Where are you at? I just recently moved to the city from the northern suburbs (gurnee/mchenry area). Lincoln Park is actually a neighborhood north of downtown, there's a lot of parks.... But nope not specifically a dog park! I don't do dog parks... Shockingly the city is pretty nice for dog owners, a lot of people have their dogs off leash at regular parks/along the lakefront and usually everyone's dogs are well trained and stay with their owners.

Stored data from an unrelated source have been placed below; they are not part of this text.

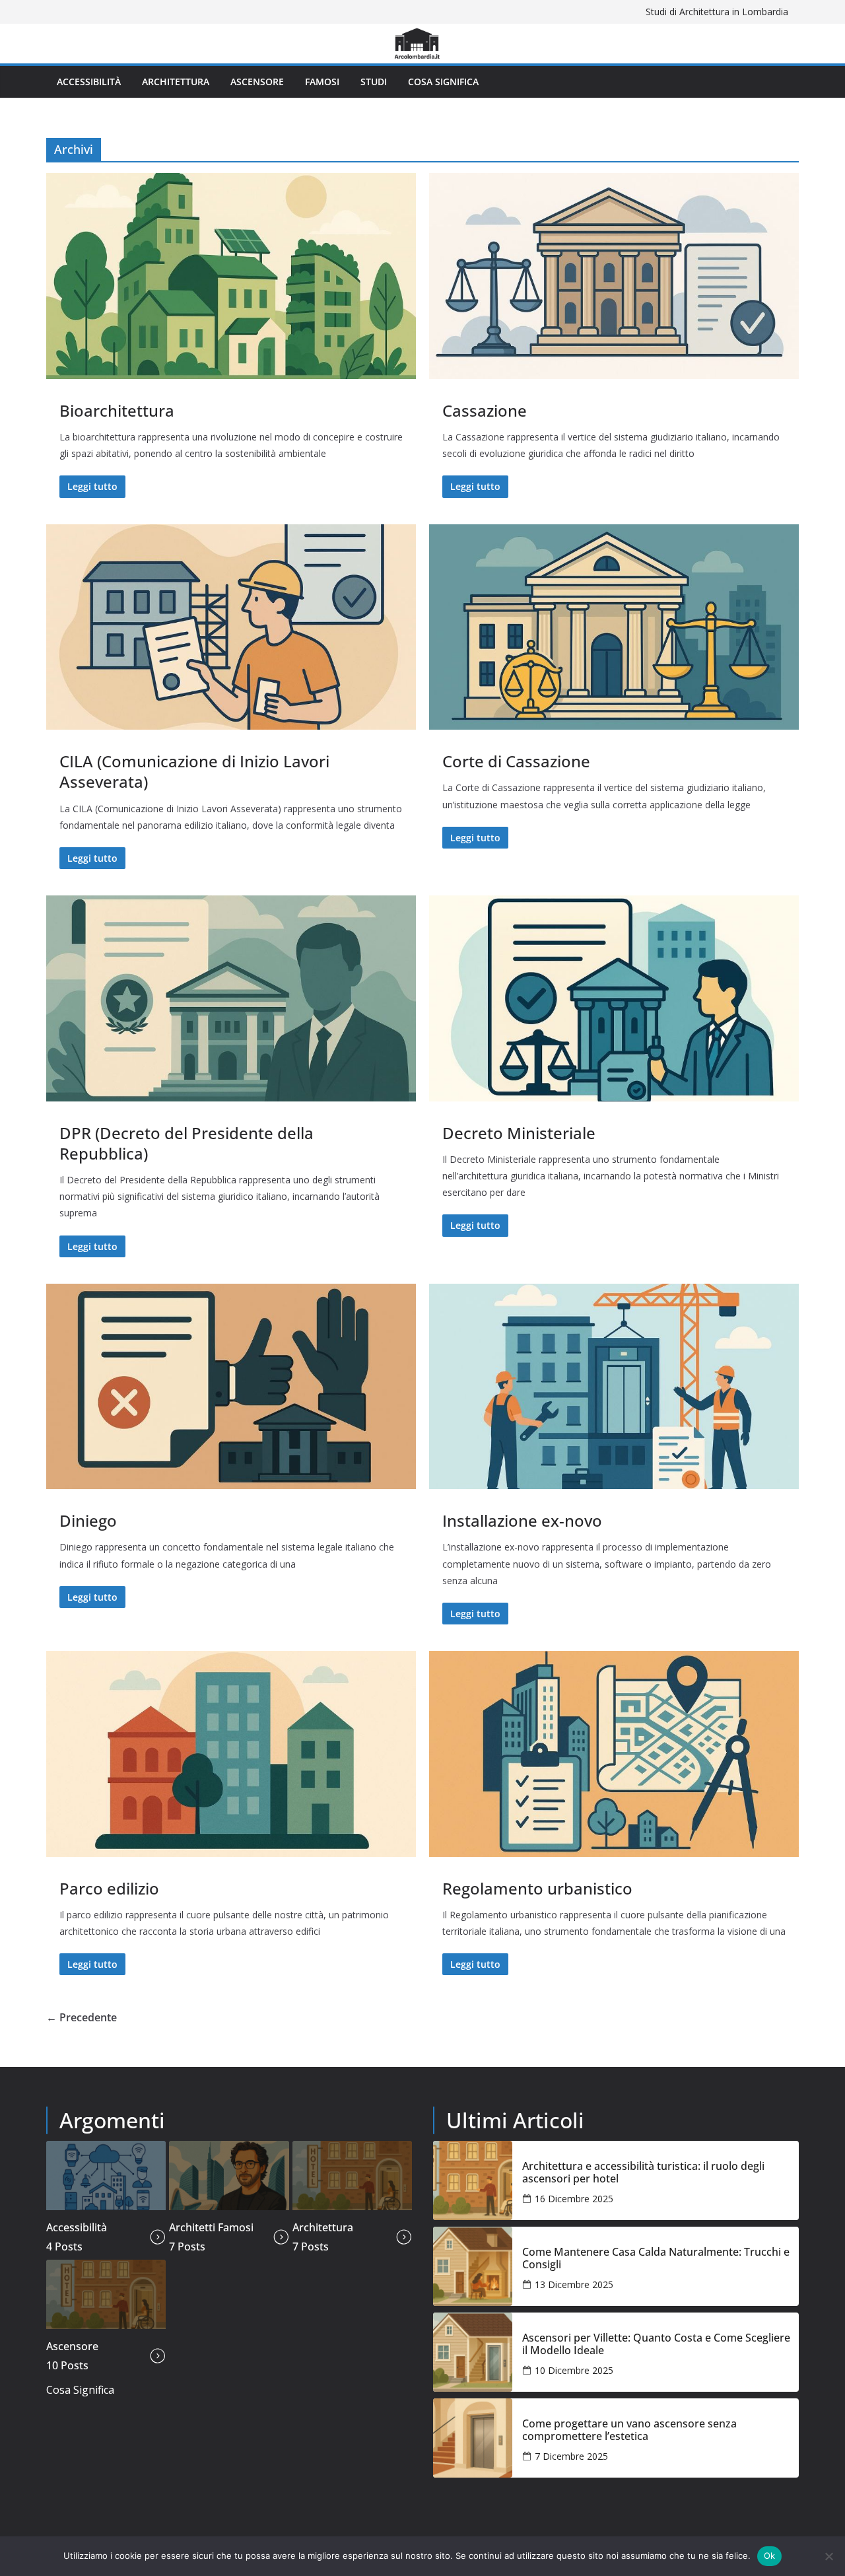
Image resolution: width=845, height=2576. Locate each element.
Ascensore (257, 81)
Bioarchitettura (116, 410)
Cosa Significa (443, 81)
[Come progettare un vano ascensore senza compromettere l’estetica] (472, 2438)
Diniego (88, 1520)
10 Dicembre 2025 (574, 2370)
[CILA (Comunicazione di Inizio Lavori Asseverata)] (231, 627)
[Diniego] (231, 1387)
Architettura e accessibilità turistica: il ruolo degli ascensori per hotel (643, 2172)
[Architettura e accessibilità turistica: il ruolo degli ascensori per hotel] (472, 2180)
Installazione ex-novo (522, 1520)
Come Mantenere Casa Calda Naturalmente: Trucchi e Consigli (656, 2258)
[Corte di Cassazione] (614, 627)
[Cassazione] (614, 276)
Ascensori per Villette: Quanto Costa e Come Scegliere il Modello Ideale (656, 2344)
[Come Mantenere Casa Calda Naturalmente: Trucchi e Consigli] (472, 2266)
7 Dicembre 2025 (571, 2456)
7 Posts (187, 2246)
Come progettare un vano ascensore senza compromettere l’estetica (629, 2430)
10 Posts (67, 2365)
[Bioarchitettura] (231, 276)
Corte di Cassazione (516, 761)
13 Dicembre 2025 (574, 2284)
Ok (770, 2555)
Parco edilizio (109, 1888)
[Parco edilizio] (231, 1754)
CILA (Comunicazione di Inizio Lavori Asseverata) (194, 771)
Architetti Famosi (211, 2227)
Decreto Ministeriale (518, 1133)
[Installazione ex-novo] (614, 1387)
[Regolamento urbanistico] (614, 1754)
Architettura (175, 81)
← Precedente (81, 2017)
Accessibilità (89, 81)
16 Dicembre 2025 (574, 2198)
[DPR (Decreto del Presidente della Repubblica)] (231, 998)
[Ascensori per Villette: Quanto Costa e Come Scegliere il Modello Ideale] (472, 2352)
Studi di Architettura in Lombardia (717, 11)
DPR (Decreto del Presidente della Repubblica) (186, 1143)
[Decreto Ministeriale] (614, 998)
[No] (828, 2556)
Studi (373, 81)
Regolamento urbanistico (537, 1888)
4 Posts (64, 2246)
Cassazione (484, 410)
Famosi (322, 81)
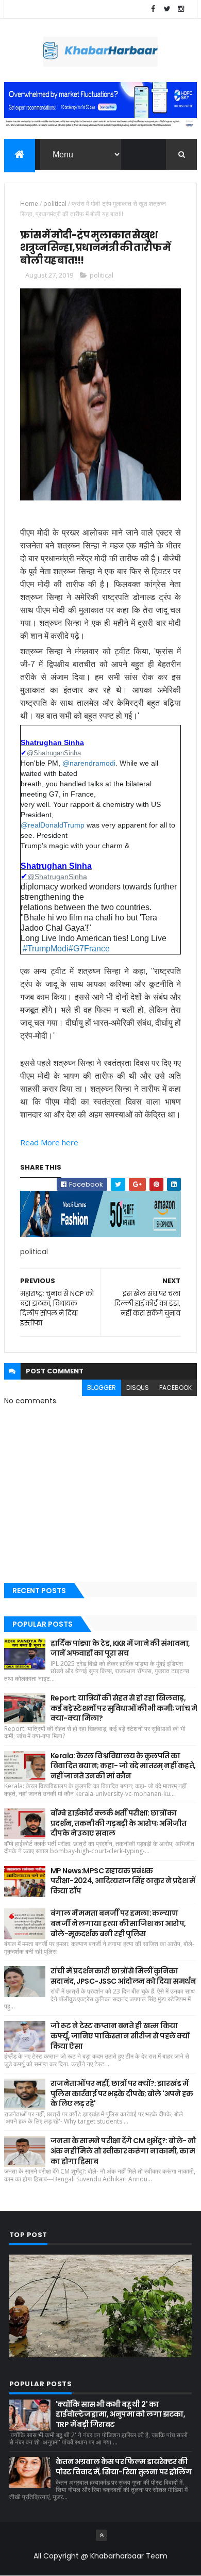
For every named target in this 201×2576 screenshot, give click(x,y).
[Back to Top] (101, 2535)
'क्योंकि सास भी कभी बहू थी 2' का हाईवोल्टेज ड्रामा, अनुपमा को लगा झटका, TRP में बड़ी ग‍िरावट (121, 2414)
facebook (175, 1387)
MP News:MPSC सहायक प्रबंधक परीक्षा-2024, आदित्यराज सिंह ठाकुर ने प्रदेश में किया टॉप (123, 1881)
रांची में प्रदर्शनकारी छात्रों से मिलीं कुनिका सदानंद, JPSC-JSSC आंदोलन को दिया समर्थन (123, 1976)
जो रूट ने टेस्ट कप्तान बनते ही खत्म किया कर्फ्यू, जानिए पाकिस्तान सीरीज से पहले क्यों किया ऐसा (120, 2035)
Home (29, 203)
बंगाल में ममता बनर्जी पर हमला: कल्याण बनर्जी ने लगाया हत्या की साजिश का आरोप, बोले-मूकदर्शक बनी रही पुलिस (118, 1923)
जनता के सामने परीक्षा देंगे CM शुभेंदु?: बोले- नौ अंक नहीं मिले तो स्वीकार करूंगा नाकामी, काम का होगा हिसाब (123, 2150)
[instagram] (181, 9)
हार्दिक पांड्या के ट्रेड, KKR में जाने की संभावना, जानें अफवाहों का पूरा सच (120, 1648)
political (54, 203)
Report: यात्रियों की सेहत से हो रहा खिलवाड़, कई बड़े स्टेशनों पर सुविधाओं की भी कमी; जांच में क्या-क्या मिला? (124, 1708)
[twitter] (167, 9)
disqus (137, 1387)
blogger (101, 1387)
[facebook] (153, 9)
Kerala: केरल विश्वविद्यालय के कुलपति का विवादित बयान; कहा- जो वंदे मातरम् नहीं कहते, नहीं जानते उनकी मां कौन (123, 1766)
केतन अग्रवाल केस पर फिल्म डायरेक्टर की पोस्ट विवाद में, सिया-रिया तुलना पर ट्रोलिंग (123, 2466)
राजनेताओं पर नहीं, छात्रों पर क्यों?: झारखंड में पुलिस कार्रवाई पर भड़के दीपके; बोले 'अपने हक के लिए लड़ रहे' (122, 2093)
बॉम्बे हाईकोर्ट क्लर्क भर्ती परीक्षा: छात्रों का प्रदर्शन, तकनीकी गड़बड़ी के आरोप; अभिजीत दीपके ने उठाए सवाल (119, 1823)
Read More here (49, 1142)
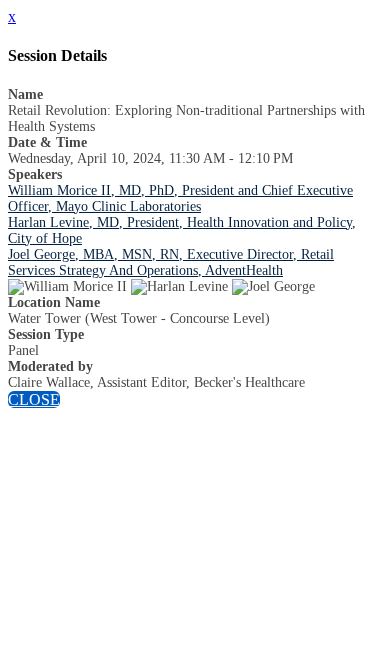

And yep, Tesla is from Huerta Hof, though I wasn't intentionally wanting another LC! Just happened to work out that way... Lol


----------



## KathrynApril (Oct 3, 2013)

gsdlover91 said:


> Thank you guys.
> 
> BlackKali, I am always enjoying your amazing photos on Flickr!
> 
> ...


I'm in the McHenry Area.  I'm planning on getting a pass possibly for the lake county dog parks as my guy LOVES the water and a few of those parks have ponds and such. We're to the point we go to the dog parks for mostly just off leash training and so he can really run around with his jolly ball.

He does amazingly well off leash at the dog park, but I don't think I am 100% confident on his off leash skills at new areas yet. Guess I will see how he does at some of the bigger parks.

Any particular parks along the lakefront? And do peoples dogs go in the water though?


----------